Work task: The answer must be every entry, given again word for word.

[Items from a dataset]
☆ ☆ ☆ ☆ ☆ ☆ ☆
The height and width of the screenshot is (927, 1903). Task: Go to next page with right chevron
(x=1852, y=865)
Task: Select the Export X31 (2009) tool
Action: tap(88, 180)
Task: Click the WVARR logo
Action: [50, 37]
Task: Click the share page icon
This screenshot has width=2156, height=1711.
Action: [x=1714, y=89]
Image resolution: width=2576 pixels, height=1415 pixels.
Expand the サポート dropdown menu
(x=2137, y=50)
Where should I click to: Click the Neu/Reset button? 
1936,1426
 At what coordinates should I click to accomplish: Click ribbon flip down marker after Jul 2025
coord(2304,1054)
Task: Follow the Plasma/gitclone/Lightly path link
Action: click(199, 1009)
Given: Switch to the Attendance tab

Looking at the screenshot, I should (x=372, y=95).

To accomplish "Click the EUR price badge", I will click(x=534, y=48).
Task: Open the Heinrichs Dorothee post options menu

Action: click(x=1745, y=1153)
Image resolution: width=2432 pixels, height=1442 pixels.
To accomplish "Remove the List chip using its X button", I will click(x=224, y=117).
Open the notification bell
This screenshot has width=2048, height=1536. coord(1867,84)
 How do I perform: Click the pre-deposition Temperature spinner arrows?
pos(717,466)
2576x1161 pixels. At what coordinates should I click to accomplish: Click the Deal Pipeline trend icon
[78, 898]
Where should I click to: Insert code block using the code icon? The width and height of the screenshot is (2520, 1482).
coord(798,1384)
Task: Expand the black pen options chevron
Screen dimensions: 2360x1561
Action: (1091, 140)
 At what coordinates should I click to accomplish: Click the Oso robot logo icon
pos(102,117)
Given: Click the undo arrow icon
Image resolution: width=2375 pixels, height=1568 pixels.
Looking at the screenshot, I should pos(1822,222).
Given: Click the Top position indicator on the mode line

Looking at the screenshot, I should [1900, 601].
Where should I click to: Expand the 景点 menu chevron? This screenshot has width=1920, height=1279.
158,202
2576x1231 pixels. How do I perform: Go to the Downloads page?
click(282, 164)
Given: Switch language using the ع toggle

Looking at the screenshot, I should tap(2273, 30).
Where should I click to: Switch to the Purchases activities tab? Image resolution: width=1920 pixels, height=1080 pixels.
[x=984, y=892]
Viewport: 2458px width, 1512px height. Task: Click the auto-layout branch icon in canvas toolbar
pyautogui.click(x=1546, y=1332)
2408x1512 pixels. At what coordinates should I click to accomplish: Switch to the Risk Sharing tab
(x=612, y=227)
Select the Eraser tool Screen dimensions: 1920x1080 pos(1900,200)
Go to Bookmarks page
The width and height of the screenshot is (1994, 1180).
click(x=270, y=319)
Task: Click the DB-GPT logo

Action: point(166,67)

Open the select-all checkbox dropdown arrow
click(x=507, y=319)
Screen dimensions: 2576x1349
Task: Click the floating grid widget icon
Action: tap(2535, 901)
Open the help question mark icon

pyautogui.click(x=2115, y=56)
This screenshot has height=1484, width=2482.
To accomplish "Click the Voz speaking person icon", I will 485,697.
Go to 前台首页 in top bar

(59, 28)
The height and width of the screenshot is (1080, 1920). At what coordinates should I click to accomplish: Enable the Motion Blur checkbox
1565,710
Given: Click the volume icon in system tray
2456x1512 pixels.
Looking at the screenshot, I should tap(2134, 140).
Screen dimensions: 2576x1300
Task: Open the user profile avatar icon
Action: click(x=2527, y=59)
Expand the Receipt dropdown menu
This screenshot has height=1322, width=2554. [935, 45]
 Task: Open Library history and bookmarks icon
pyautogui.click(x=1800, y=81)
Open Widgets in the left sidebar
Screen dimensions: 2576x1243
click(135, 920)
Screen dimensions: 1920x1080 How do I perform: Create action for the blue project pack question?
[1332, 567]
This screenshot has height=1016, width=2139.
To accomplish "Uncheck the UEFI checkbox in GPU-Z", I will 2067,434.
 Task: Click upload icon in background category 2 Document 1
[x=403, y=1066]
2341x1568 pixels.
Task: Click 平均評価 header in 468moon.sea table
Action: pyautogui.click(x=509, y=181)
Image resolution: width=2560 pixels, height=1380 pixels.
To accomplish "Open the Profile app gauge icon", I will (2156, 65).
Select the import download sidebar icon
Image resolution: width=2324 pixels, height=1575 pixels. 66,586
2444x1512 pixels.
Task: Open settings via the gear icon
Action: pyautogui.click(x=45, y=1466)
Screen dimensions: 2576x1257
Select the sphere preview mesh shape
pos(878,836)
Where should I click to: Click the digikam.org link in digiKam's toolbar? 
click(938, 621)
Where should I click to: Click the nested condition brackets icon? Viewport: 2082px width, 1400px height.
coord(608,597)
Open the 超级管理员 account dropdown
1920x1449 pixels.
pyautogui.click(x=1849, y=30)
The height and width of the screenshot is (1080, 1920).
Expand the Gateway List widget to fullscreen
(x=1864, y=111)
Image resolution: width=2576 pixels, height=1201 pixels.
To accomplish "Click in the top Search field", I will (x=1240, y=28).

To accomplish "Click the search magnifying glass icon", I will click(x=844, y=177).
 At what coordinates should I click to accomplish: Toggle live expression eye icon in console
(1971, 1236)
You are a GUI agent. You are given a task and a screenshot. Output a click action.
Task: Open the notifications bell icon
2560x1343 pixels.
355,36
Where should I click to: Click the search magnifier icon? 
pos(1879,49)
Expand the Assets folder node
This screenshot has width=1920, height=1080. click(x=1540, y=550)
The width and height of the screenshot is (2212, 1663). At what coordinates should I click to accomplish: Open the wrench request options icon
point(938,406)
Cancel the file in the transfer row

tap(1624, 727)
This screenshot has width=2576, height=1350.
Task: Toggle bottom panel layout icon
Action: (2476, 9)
☆ ☆ ☆ ☆ ☆ ☆ ☆
Response for this exercise:
The height and width of the screenshot is (927, 1903). Task: Go to next page with right chevron
(x=1852, y=865)
Task: Select the Export X31 (2009) tool
Action: tap(88, 180)
Task: Click the WVARR logo
Action: [50, 37]
Task: Click the share page icon
This screenshot has width=2156, height=1711.
Action: [x=1714, y=89]
Image resolution: width=2576 pixels, height=1415 pixels.
Expand the サポート dropdown menu
(x=2137, y=50)
Where should I click to: Click the Neu/Reset button? 
1936,1426
 At what coordinates should I click to accomplish: Click ribbon flip down marker after Jul 2025
coord(2304,1054)
Task: Follow the Plasma/gitclone/Lightly path link
Action: click(199, 1009)
Given: Switch to the Attendance tab

Looking at the screenshot, I should (x=372, y=95).

To accomplish "Click the EUR price badge", I will click(x=534, y=48).
Task: Open the Heinrichs Dorothee post options menu

Action: click(x=1745, y=1153)
Image resolution: width=2432 pixels, height=1442 pixels.
To accomplish "Remove the List chip using its X button", I will click(x=224, y=117).
Open the notification bell
This screenshot has width=2048, height=1536. coord(1867,84)
 How do I perform: Click the pre-deposition Temperature spinner arrows?
pos(717,466)
2576x1161 pixels. At what coordinates should I click to accomplish: Click the Deal Pipeline trend icon
[78, 898]
Where should I click to: Insert code block using the code icon? The width and height of the screenshot is (2520, 1482).
coord(798,1384)
Task: Expand the black pen options chevron
Screen dimensions: 2360x1561
Action: (1091, 140)
 At what coordinates should I click to accomplish: Click the Oso robot logo icon
pos(102,117)
Given: Click the undo arrow icon
Image resolution: width=2375 pixels, height=1568 pixels.
Looking at the screenshot, I should pos(1822,222).
Given: Click the Top position indicator on the mode line

Looking at the screenshot, I should [1900, 601].
Where should I click to: Expand the 景点 menu chevron? This screenshot has width=1920, height=1279.
158,202
2576x1231 pixels. How do I perform: Go to the Downloads page?
click(282, 164)
Given: Switch language using the ع toggle

Looking at the screenshot, I should tap(2273, 30).
Where should I click to: Switch to the Purchases activities tab? Image resolution: width=1920 pixels, height=1080 pixels.
[x=984, y=892]
Viewport: 2458px width, 1512px height. Task: Click the auto-layout branch icon in canvas toolbar
pyautogui.click(x=1546, y=1332)
2408x1512 pixels. At what coordinates should I click to accomplish: Switch to the Risk Sharing tab
(x=612, y=227)
Select the Eraser tool Screen dimensions: 1920x1080 pos(1900,200)
Go to Bookmarks page
The width and height of the screenshot is (1994, 1180).
click(x=270, y=319)
Task: Click the DB-GPT logo

Action: point(166,67)

Open the select-all checkbox dropdown arrow
click(x=507, y=319)
Screen dimensions: 2576x1349
Task: Click the floating grid widget icon
Action: tap(2535, 901)
Open the help question mark icon

pyautogui.click(x=2115, y=56)
This screenshot has height=1484, width=2482.
To accomplish "Click the Voz speaking person icon", I will 485,697.
Go to 前台首页 in top bar

(59, 28)
The height and width of the screenshot is (1080, 1920). At what coordinates should I click to accomplish: Enable the Motion Blur checkbox
1565,710
Given: Click the volume icon in system tray
2456x1512 pixels.
Looking at the screenshot, I should tap(2134, 140).
Screen dimensions: 2576x1300
Task: Open the user profile avatar icon
Action: click(x=2527, y=59)
Expand the Receipt dropdown menu
This screenshot has height=1322, width=2554. [935, 45]
 Task: Open Library history and bookmarks icon
pyautogui.click(x=1800, y=81)
Open Widgets in the left sidebar
Screen dimensions: 2576x1243
click(135, 920)
Screen dimensions: 1920x1080 How do I perform: Create action for the blue project pack question?
[1332, 567]
This screenshot has height=1016, width=2139.
To accomplish "Uncheck the UEFI checkbox in GPU-Z", I will 2067,434.
 Task: Click upload icon in background category 2 Document 1
[x=403, y=1066]
2341x1568 pixels.
Task: Click 平均評価 header in 468moon.sea table
Action: pyautogui.click(x=509, y=181)
Image resolution: width=2560 pixels, height=1380 pixels.
To accomplish "Open the Profile app gauge icon", I will (2156, 65).
Select the import download sidebar icon
Image resolution: width=2324 pixels, height=1575 pixels. 66,586
2444x1512 pixels.
Task: Open settings via the gear icon
Action: pyautogui.click(x=45, y=1466)
Screen dimensions: 2576x1257
Select the sphere preview mesh shape
pos(878,836)
Where should I click to: Click the digikam.org link in digiKam's toolbar? 
click(938, 621)
Where should I click to: Click the nested condition brackets icon? Viewport: 2082px width, 1400px height.
coord(608,597)
Open the 超级管理员 account dropdown
1920x1449 pixels.
pyautogui.click(x=1849, y=30)
The height and width of the screenshot is (1080, 1920).
Expand the Gateway List widget to fullscreen
(x=1864, y=111)
Image resolution: width=2576 pixels, height=1201 pixels.
To accomplish "Click in the top Search field", I will (x=1240, y=28).

To accomplish "Click the search magnifying glass icon", I will click(x=844, y=177).
 At what coordinates should I click to accomplish: Toggle live expression eye icon in console
(1971, 1236)
You are a GUI agent. You are given a task and a screenshot. Output a click action.
Task: Open the notifications bell icon
2560x1343 pixels.
355,36
Where should I click to: Click the search magnifier icon? 
pos(1879,49)
Expand the Assets folder node
This screenshot has width=1920, height=1080. click(x=1540, y=550)
The width and height of the screenshot is (2212, 1663). At what coordinates should I click to accomplish: Open the wrench request options icon
point(938,406)
Cancel the file in the transfer row

tap(1624, 727)
This screenshot has width=2576, height=1350.
Task: Toggle bottom panel layout icon
Action: (2476, 9)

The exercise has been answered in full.